There are 12 articles on this title. You are reading the article ranked and rated #8 by Helium's members.
Rule one: Always kill the assassin first.
There's a scene early in the latest James Bond movie, Quantum of Solace, where our hero is ready to interrogate a prisoner. He's in the room with M, his boss, M's bodyguard Mitchell, and a token extra guy standing off to the side. Suddenly, it turns out Mitchell is a double. He pulls a gun and shoots neither Bond, nor M, but the poor guy standing idly in the corner, who is probably just a few days from retirement. Don't these double agents know to always kill the unstoppable assassin, 007, the most dangerous guy in any movie this year, first?
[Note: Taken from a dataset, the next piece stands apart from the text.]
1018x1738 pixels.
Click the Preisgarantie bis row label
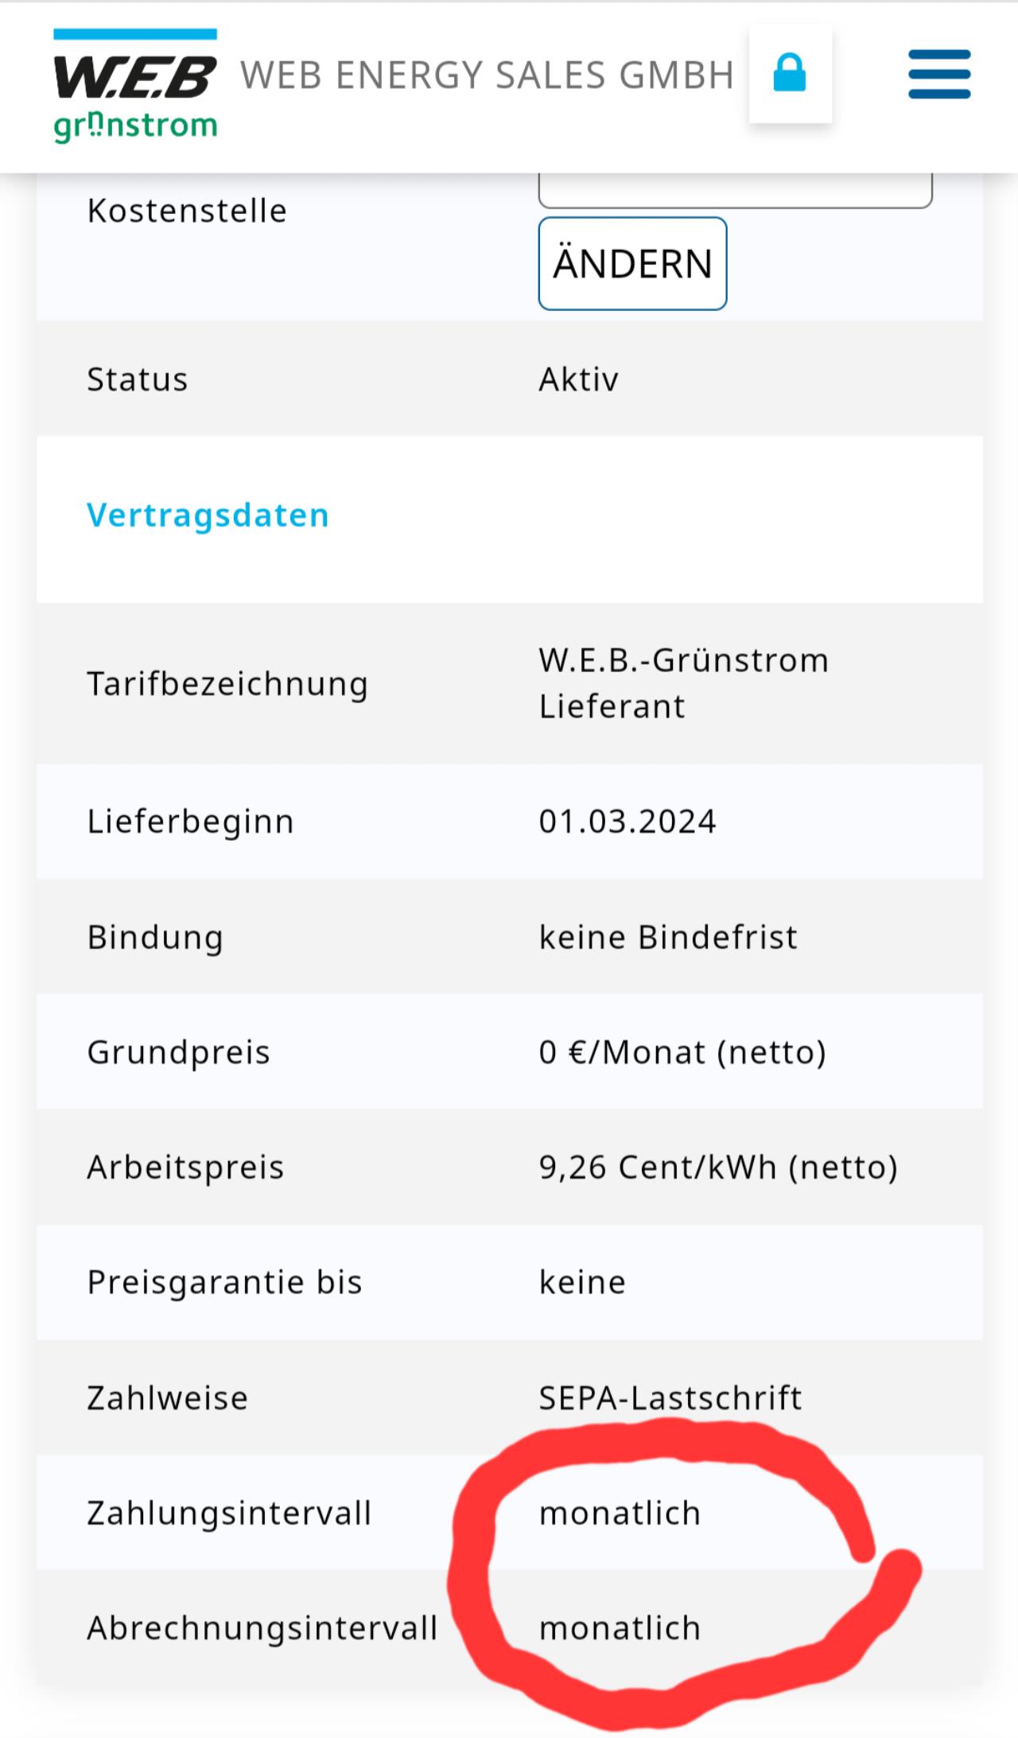pos(224,1282)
I guess not. The guy who didn't kill Bond winds up dead, hanging from a rope. He did his best to elude our hero, but Bond now runs on white hot rage after the death of his love, Vespa (see: Casino Royle). He throws himself through the movie with reckless abandon. My favorite scene in the previous movie was when Bond, chasing another soon-to-be-dead man all over a construction site, bashes his way through a wall as a shortcut, rather than using a nearby door. That feeling sifts throughout Solace with Bond, played by Daniel Craig, battering himself against walls, through skylights, over motorcycles, and onto boats, and out of planes. He collides with everything. He cares almost as little for himself as he does for everyone else
In the midst of the chaos is a plot about a clever business man named Dominick Greene who causes water shortages and then profits on the situation. That's right, there are no city melting lasers in this Bond movie, just scrupulous water thieves. But for a nominal fee they'll also topple your nation's government for you. This organization, Quantum, wrapped in the guise of an environmentally friendly utility company, is a sort of pervasive secret society, on par with something from a Dan Brown novel. That's who our friend Mitchell was working for, you see. They have eyes and ears everywhere and yet no one has ever heard of them. But if you don't kill Bond when you have the chance, Mitchell's fatal error, you'd better be able to run like
Usain Bolt ahead of a pack of wild dogs, because there's no second chance. When Bond is done chasing you and dispatching you, he'll unravel your whole organization. As luck would have it, one of the members of Quantum was even involved in the Vespa affair. Be assured, Bond tracks him down as well.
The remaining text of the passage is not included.